Il Dna corregge Darwin

Vita: politiche di bioetica

Uomo e scimmia sono molto diversi
Uno studio internazionale pubblicato sulla rivista Nature sostiene che le differenze genetiche tra l’essere umano e lo scimpanzè, la scimmia cioè che più gli somiglia, sono molto marcate…

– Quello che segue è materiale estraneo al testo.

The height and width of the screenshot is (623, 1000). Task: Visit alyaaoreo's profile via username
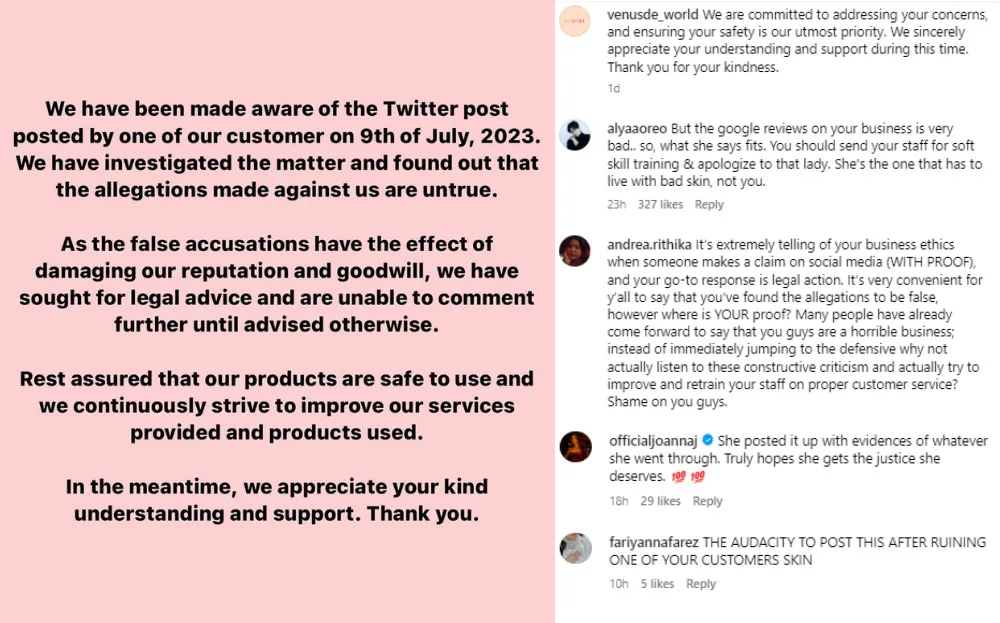click(637, 130)
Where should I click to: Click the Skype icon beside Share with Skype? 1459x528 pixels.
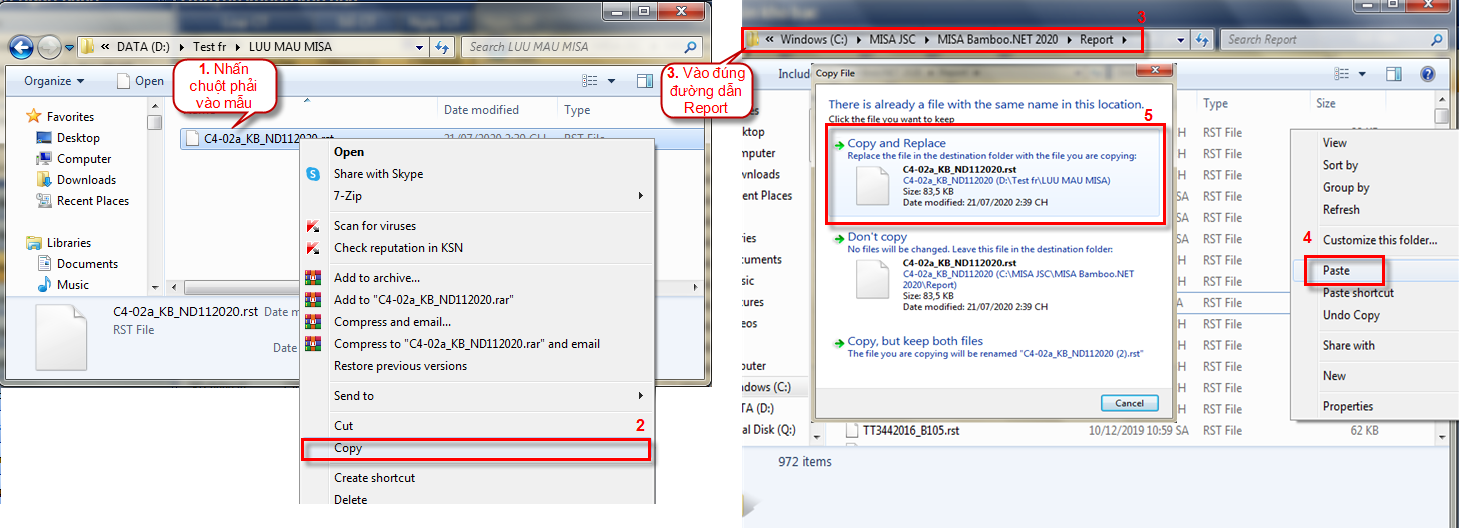tap(313, 174)
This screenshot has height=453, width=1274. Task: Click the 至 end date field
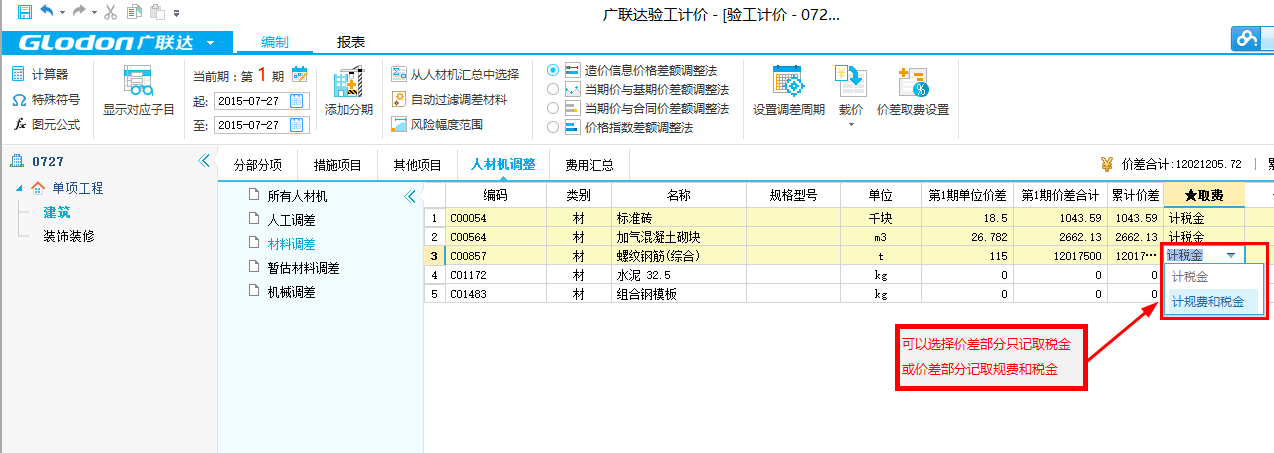point(250,125)
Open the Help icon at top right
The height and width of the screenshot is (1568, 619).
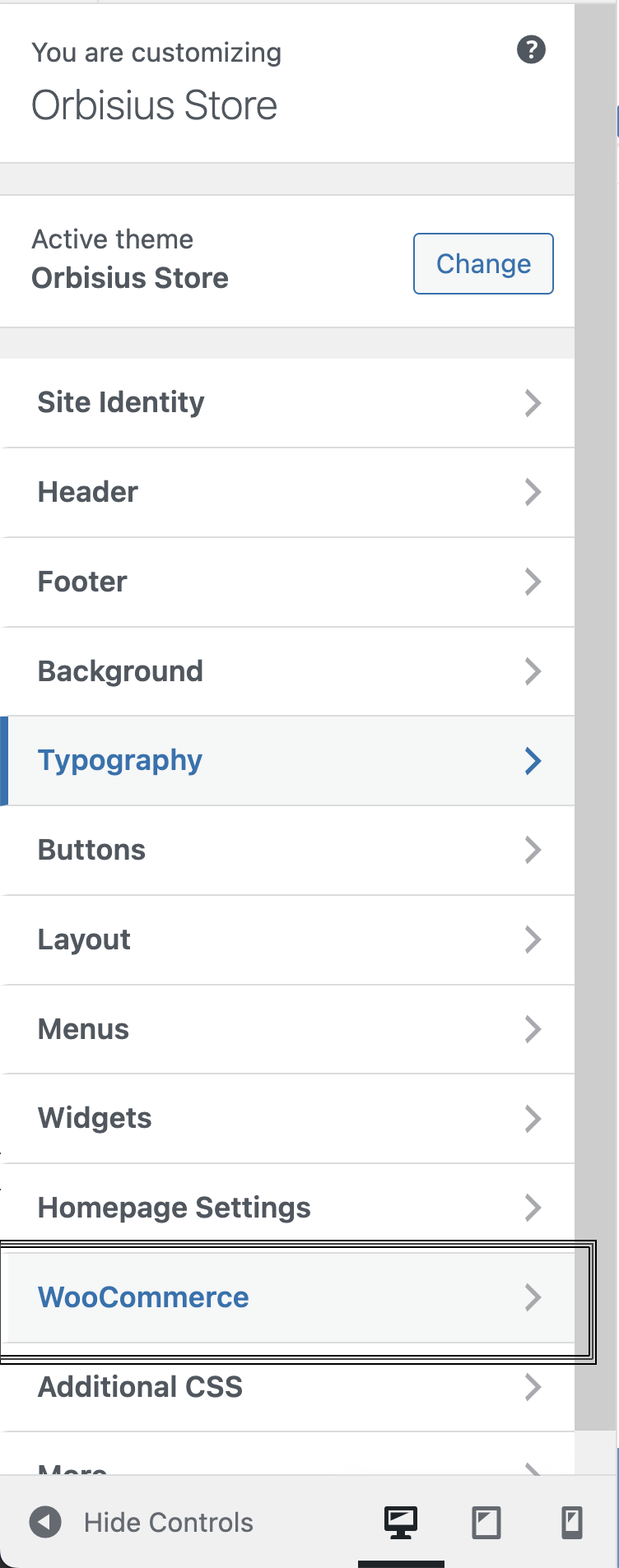[532, 49]
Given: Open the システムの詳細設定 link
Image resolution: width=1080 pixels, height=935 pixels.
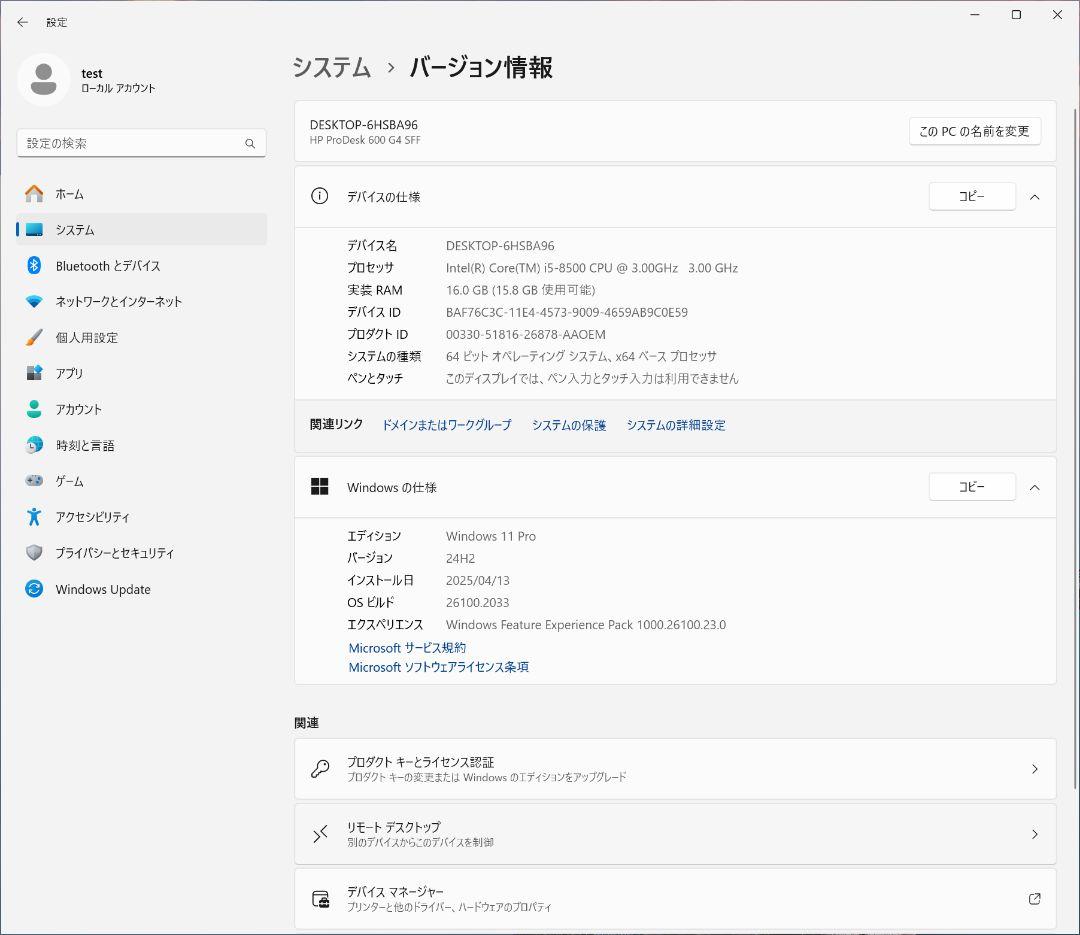Looking at the screenshot, I should (x=676, y=424).
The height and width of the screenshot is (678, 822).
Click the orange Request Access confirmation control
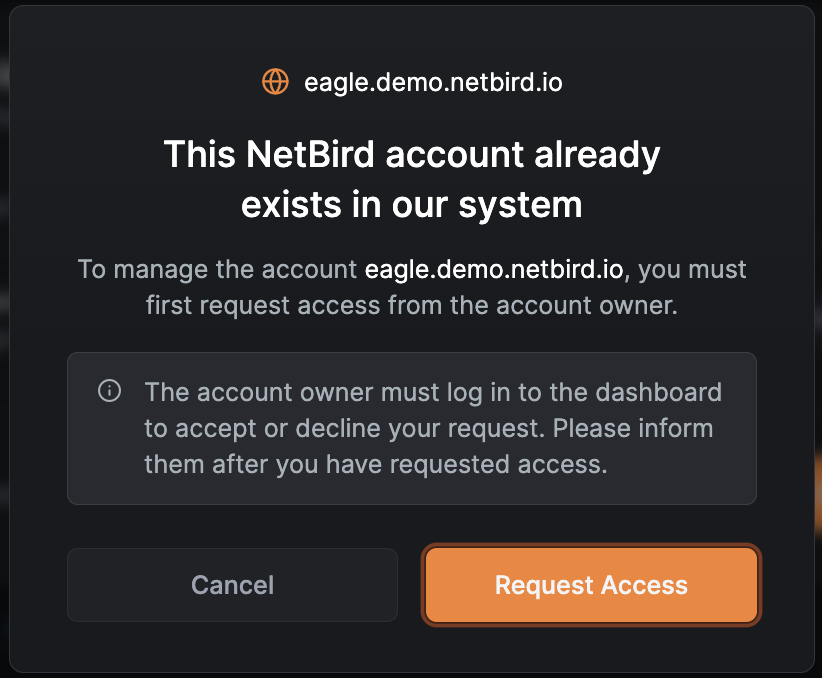click(x=590, y=585)
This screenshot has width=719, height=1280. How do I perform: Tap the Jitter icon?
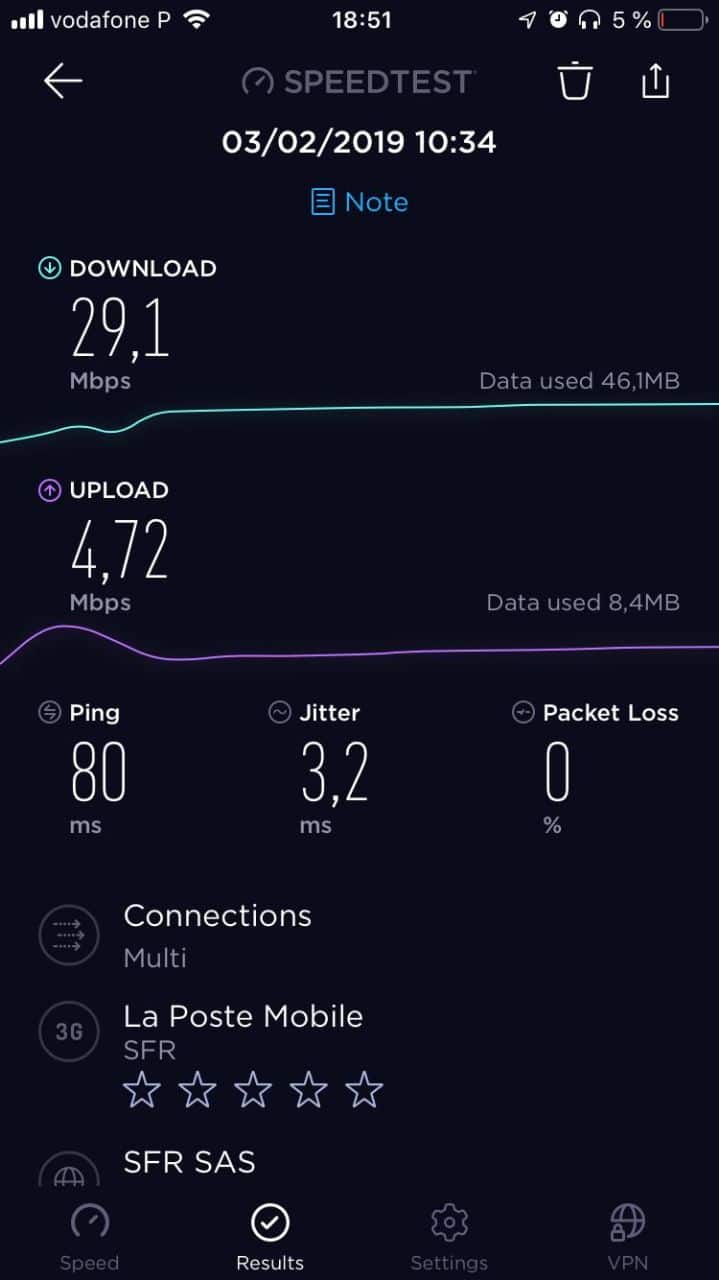click(280, 713)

YOKOHAMA – L’uomo è meno simile alla scimmia di quanto si pensi. Le differenze genetiche tra l’essere umano e lo scimpanzè, la scimmia cioè che più gli somiglia, sono infatti molto marcate. Lo sostiene uno studio internazionale pubblicato sulla rivista Nature che, per la prima volta, ha analizzato un cromosoma di scimpanzè, il 22, e l’ha confrontato con il corrispondente cromosoma umano, il 21. I dati hanno dimostrato che i geni differenti tra le due specie modificano il funzionamento anche dei geni che sono identici. Secondo i ricercatori del Genomic Sciences Center (RIKEN, Yokohama), in questo modo le peculiarità genetiche finiscono per essere “amplificate” separando l’uomo dalle scimmie in maniera più netta di quanto creduto finora. I ricercatori spiegano che queste differenze finiscono per modificare l’attività di almeno l’83% dei 231 geni presenti sul cromosoma 22. Inoltre, alcuni di essi hanno un ruolo chiave per lo sviluppo e il funzionamento dell’organismo: il loro cambiamento ha notevoli ripercussioni sui tratti caratteristici della specie.